I used to rush into strange dreams at night: dreams many-coloured, agitated, full of the ideal, the stirring, the stormy—dreams where, amidst unusual scenes, charged with adventure, with agitating risk and romantic chance, I still again and again met Mr. Rochester, always at some exciting crisis; and then the sense of being in his arms, hearing his voice, meeting his eye, touching his hand and cheek, loving him, being loved by him—the hope of passing a lifetime at his side, would be renewed, with all its first force and fire.
Chapter 32 · Narrator
Context
Jane reflects on her new life as a village schoolteacher at Morton, where her days are calm and purposeful. Despite outward contentment, she describes the vivid dreams that visit her at night.
Analysis
The cascading, breathless syntax—piling clause after clause without full stops—mimics the way dreams flood the mind without logic or restraint. By listing sensory fragments ('hearing his voice, meeting his eye, touching his hand') rather than complete scenes, Brontë makes Rochester feel both intensely present and unreachable, like memories Jane can almost grasp but never hold.

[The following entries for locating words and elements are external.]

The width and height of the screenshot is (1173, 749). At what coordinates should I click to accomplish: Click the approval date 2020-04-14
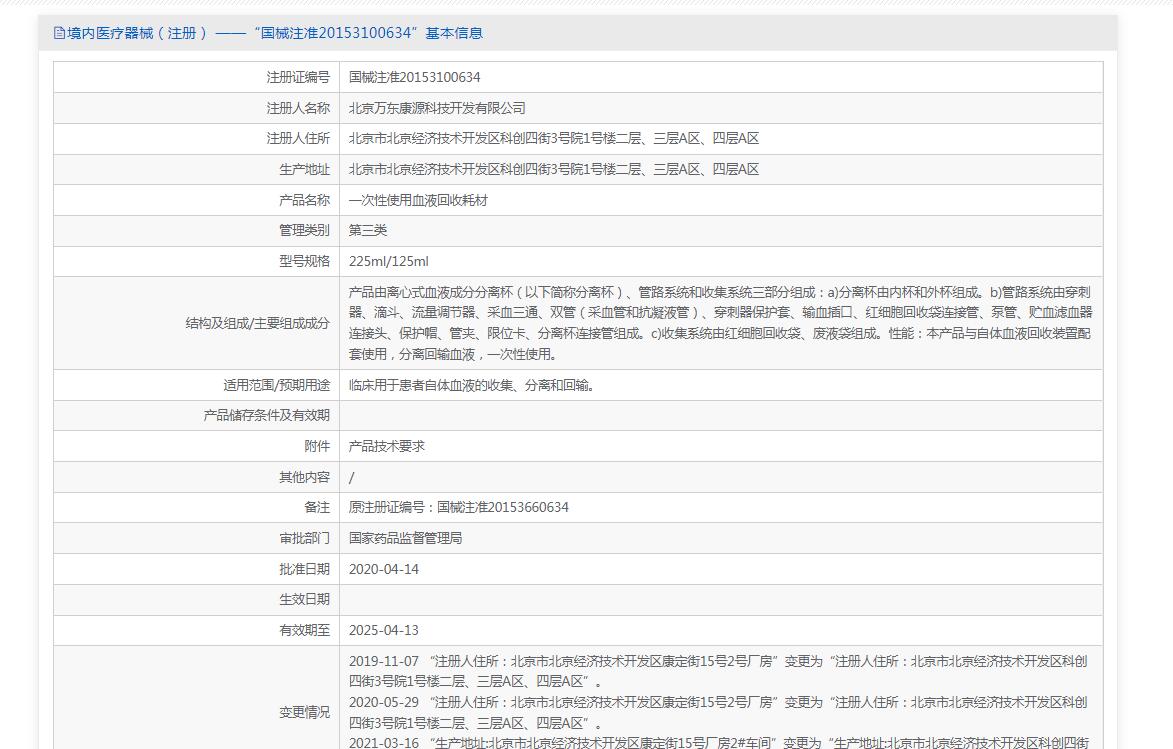coord(383,569)
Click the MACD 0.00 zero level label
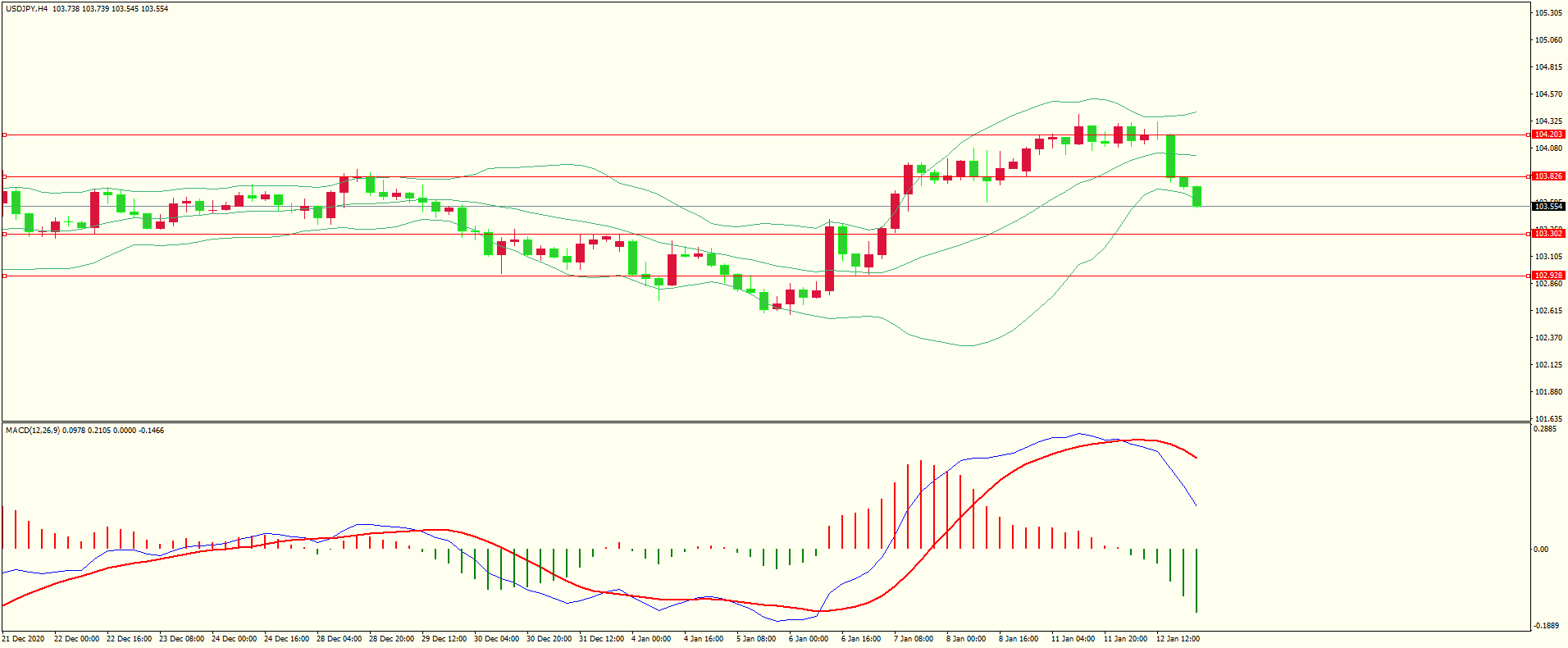Viewport: 1568px width, 648px height. (1541, 550)
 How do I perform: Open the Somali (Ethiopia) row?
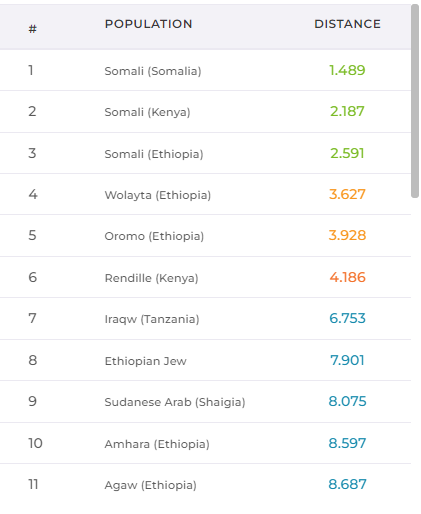205,153
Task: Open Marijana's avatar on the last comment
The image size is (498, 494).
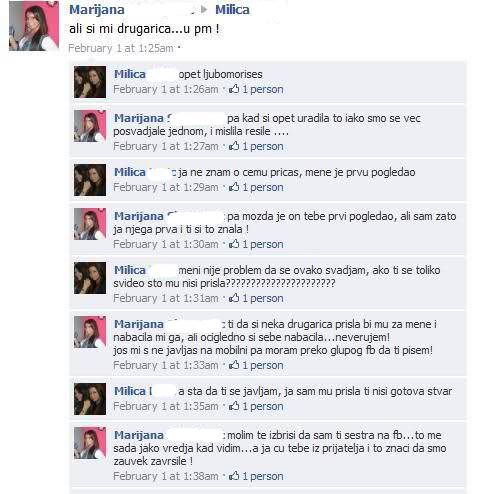Action: [90, 443]
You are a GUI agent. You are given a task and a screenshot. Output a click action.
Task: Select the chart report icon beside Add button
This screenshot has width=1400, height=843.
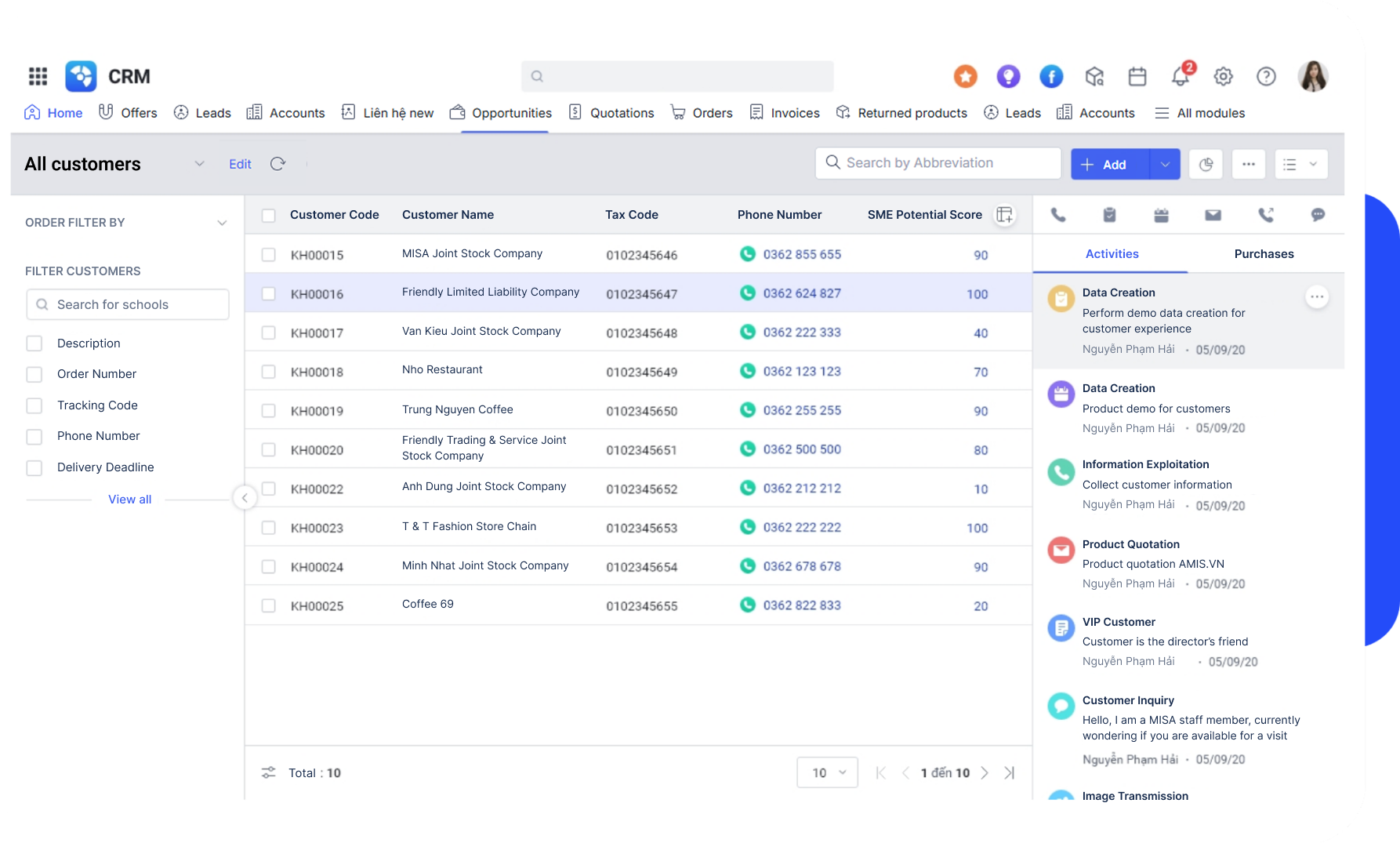pyautogui.click(x=1206, y=164)
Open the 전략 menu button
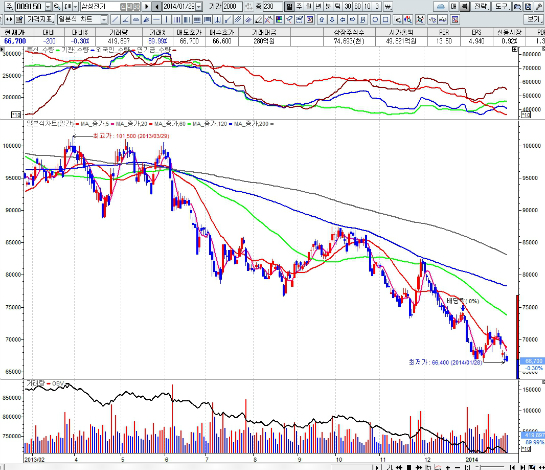The image size is (545, 470). coord(481,6)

The rhythm itself enacts longing: the sentence keeps rushing forward, unable to stop, just as Jane cannot stop returning to Rochester in sleep.
Essay Tip
Use this to argue that Brontë's syntax enacts psychological states—the run-on structure here shows that Jane's conscious self-control during the day completely collapses at night, revealing desires she cannot suppress no matter how dutiful her waking life.